Feitos esses esclarecimentos passaremos, a partir de agora, a analisar, especificamente, as principais noções acerca da teoria conhecida como Direito Penal do Inimigo.


DIREITO PENAL DO INIMIGO

De acordo com a tese desenvolvida por Jakobs, pode-se dizer que existem dois direitos penais, "um é o do cidadão, que deve ser respeitado e contar com todas as garantias penais e processuais; para ele vale na integralidade o devido processo legal; o outro é o Direito Penal do Inimigo. Este deve ser tratado como fonte de perigo e, portanto, como meio para intimidar outras pessoas" (GOMES, 2009, p.1).

Deve ser considerado inimigo "quem se afasta de modo permanente do Direito e não oferece garantias cognitivas de que vai continuar fiel a norma". Como exemplo, Jakobs cita os "criminosos econômicos, terroristas, delinqüentes organizados, autores de delitos sexuais e outras infrações penais perigosas" (GOMES, 2009, p.1).

No que tange ao tratamento que deve ser dispensado ao inimigo, como ele "não é um sujeito processual, (...) não pode contar com direitos processuais" (GOMES, 2009, p.1).

Em suma, o "Direito Penal do Inimigo" estabelece que o "cidadão" deve ser respeitado e pode contar com todas as garantias penais e processuais colocadas à sua disposição. Já o "inimigo", pelo fato de não ser um sujeito processual, não pode contar com tais direitos.

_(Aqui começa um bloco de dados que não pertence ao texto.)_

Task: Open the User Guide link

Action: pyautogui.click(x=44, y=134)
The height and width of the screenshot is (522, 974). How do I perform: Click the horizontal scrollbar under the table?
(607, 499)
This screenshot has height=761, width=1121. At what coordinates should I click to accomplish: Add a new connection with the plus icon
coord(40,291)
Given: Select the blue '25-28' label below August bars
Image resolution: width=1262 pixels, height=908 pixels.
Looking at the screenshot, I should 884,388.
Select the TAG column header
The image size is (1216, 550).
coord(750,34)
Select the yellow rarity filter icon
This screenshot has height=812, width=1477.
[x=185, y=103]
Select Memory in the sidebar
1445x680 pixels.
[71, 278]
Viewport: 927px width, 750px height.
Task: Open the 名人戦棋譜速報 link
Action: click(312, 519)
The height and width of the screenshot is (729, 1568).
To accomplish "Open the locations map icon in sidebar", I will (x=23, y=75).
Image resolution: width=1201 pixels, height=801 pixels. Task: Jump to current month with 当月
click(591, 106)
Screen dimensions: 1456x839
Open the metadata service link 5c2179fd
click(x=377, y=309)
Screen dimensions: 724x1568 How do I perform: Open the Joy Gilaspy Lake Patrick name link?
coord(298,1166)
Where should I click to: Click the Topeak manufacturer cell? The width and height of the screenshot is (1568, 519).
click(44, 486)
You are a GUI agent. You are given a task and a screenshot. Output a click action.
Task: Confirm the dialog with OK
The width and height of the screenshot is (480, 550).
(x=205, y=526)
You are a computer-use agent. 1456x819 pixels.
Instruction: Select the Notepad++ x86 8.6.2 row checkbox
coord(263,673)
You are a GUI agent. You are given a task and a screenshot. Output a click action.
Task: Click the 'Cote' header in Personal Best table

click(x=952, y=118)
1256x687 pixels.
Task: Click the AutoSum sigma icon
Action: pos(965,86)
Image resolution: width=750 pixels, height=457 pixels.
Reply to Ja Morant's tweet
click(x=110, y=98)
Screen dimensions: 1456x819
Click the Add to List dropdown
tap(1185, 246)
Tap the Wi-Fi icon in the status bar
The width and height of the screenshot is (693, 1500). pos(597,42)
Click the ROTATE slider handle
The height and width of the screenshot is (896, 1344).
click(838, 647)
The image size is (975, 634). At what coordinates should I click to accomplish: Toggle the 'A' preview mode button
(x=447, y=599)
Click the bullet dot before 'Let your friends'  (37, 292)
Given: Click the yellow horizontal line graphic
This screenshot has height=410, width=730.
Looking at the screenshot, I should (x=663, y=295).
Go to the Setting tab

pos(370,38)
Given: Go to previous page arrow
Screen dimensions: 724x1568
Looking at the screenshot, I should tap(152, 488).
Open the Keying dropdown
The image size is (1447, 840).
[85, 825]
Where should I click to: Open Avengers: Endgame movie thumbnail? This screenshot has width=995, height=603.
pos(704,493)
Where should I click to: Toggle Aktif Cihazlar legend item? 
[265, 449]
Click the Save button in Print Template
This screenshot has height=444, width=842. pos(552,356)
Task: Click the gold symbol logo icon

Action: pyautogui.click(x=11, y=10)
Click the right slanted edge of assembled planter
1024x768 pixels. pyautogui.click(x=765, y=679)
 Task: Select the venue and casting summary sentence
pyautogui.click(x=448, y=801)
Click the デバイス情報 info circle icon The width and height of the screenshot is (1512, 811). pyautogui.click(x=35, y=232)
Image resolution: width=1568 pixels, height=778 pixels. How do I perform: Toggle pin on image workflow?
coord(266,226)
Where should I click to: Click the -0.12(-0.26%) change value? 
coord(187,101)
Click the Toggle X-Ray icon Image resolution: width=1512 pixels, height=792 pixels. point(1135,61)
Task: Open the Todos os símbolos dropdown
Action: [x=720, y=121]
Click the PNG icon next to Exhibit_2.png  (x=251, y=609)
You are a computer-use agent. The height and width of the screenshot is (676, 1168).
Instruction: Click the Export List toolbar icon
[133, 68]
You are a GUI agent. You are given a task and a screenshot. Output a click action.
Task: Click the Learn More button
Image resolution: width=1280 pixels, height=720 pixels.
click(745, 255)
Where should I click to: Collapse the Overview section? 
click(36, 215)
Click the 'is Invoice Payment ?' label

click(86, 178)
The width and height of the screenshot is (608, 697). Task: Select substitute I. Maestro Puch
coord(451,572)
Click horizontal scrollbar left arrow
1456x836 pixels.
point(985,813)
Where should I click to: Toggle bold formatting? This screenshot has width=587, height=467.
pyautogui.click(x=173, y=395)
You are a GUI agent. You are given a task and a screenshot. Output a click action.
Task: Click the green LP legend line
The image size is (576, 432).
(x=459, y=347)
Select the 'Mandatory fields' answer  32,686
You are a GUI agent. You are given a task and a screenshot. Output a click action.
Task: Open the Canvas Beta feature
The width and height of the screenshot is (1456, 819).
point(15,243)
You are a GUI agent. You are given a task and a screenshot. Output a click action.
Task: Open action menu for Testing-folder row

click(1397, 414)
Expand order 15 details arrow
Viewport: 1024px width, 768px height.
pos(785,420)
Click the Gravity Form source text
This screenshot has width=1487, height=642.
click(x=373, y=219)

No presente trabalho, entretanto, nos ateremos apenas ao tratamento que deve ser dispensado aos "inimigos". A esse respeito Jakobs (2008, p.17) afirma:

Quem não pode oferecer segurança cognitiva suficiente de que se comportará como pessoa não só não pode esperar ainda ser tratado como pessoa, como tampouco o Estado está autorizado a tratá-lo ainda como pessoa, pois, de outro lado, estaria lesando o direito das outras pessoas à segurança.

O trecho da obra de Kant, utilizado por Jakobs para fundamentar seu raciocínio, é o seguinte:

Admite-se comumente que não se pode proceder hostilmente contra ninguém, a não ser quando ele de fato já me lesou, e isto também é inteiramente correto quando ambos estão no estado civil-legal. Pois, pelo fato de que entrou nesse estado, ele dá àquele (mediante a autoridade que possui poder acima de ambos) a segurança requerida. Mas o homem (ou o povo) no puro estado de natureza tira de mim esta segurança e me lesa já por esse mesmo estado, na medida em que está ao meu lado, ainda que não de fato (facto), pela ausência de leis de seu Estado, pelo que eu sou continuamente ameaçado por ele, e posso forçá-lo ou a entrar comigo em um Estado comum legal ou a retirar-se de minha vizinhança. O postulado, portanto, (...) é: todos os homens que podem influenciar-se reciprocamente têm de pertencer a alguma constituição civil (KANT, 2008, p.23).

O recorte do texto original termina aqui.